*** Opening of RAW DATA ***

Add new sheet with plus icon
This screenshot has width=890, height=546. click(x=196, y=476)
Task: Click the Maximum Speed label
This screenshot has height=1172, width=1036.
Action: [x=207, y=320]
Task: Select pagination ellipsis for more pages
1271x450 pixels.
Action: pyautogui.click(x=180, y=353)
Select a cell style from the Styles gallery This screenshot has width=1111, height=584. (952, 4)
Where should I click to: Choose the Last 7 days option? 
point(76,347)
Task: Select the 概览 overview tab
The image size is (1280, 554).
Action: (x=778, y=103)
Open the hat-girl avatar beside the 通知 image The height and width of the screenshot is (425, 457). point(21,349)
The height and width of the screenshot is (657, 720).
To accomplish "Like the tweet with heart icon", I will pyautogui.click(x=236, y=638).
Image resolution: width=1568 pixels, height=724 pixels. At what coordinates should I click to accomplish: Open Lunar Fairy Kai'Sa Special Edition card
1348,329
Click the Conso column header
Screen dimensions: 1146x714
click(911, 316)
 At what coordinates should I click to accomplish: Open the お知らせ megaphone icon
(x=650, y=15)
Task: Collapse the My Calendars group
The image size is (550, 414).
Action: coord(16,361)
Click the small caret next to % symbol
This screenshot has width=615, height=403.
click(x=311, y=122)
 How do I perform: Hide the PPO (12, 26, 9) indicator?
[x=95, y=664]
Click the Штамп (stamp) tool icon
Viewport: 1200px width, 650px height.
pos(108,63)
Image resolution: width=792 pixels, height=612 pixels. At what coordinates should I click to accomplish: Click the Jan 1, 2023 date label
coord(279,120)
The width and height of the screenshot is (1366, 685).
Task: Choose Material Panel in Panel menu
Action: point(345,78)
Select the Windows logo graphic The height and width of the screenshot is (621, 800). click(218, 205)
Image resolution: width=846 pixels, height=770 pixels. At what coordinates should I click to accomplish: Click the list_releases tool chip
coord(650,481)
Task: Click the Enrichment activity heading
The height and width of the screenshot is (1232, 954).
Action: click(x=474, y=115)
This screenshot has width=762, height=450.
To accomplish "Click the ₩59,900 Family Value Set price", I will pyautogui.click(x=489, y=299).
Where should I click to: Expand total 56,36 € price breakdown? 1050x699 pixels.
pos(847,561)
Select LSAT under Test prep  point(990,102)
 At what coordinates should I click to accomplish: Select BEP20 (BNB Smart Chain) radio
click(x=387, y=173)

*** Close of RAW DATA ***

Write the entries above out again. Match them exactly.

Add new sheet with plus icon
This screenshot has width=890, height=546. click(x=196, y=476)
Task: Click the Maximum Speed label
This screenshot has height=1172, width=1036.
Action: [x=207, y=320]
Task: Select pagination ellipsis for more pages
1271x450 pixels.
Action: pyautogui.click(x=180, y=353)
Select a cell style from the Styles gallery This screenshot has width=1111, height=584. (952, 4)
Where should I click to: Choose the Last 7 days option? 
point(76,347)
Task: Select the 概览 overview tab
The image size is (1280, 554).
Action: (x=778, y=103)
Open the hat-girl avatar beside the 通知 image The height and width of the screenshot is (425, 457). point(21,349)
The height and width of the screenshot is (657, 720).
To accomplish "Like the tweet with heart icon", I will pyautogui.click(x=236, y=638).
Image resolution: width=1568 pixels, height=724 pixels. At what coordinates should I click to accomplish: Open Lunar Fairy Kai'Sa Special Edition card
1348,329
Click the Conso column header
Screen dimensions: 1146x714
click(911, 316)
 At what coordinates should I click to accomplish: Open the お知らせ megaphone icon
(x=650, y=15)
Task: Collapse the My Calendars group
The image size is (550, 414).
Action: coord(16,361)
Click the small caret next to % symbol
This screenshot has width=615, height=403.
click(x=311, y=122)
 How do I perform: Hide the PPO (12, 26, 9) indicator?
[x=95, y=664]
Click the Штамп (stamp) tool icon
Viewport: 1200px width, 650px height.
pos(108,63)
Image resolution: width=792 pixels, height=612 pixels. At what coordinates should I click to accomplish: Click the Jan 1, 2023 date label
coord(279,120)
The width and height of the screenshot is (1366, 685).
Task: Choose Material Panel in Panel menu
Action: point(345,78)
Select the Windows logo graphic The height and width of the screenshot is (621, 800). click(218, 205)
Image resolution: width=846 pixels, height=770 pixels. At what coordinates should I click to accomplish: Click the list_releases tool chip
coord(650,481)
Task: Click the Enrichment activity heading
The height and width of the screenshot is (1232, 954).
Action: click(x=474, y=115)
This screenshot has width=762, height=450.
To accomplish "Click the ₩59,900 Family Value Set price", I will pyautogui.click(x=489, y=299).
Where should I click to: Expand total 56,36 € price breakdown? 1050x699 pixels.
pos(847,561)
Select LSAT under Test prep  point(990,102)
 At what coordinates should I click to accomplish: Select BEP20 (BNB Smart Chain) radio
click(x=387, y=173)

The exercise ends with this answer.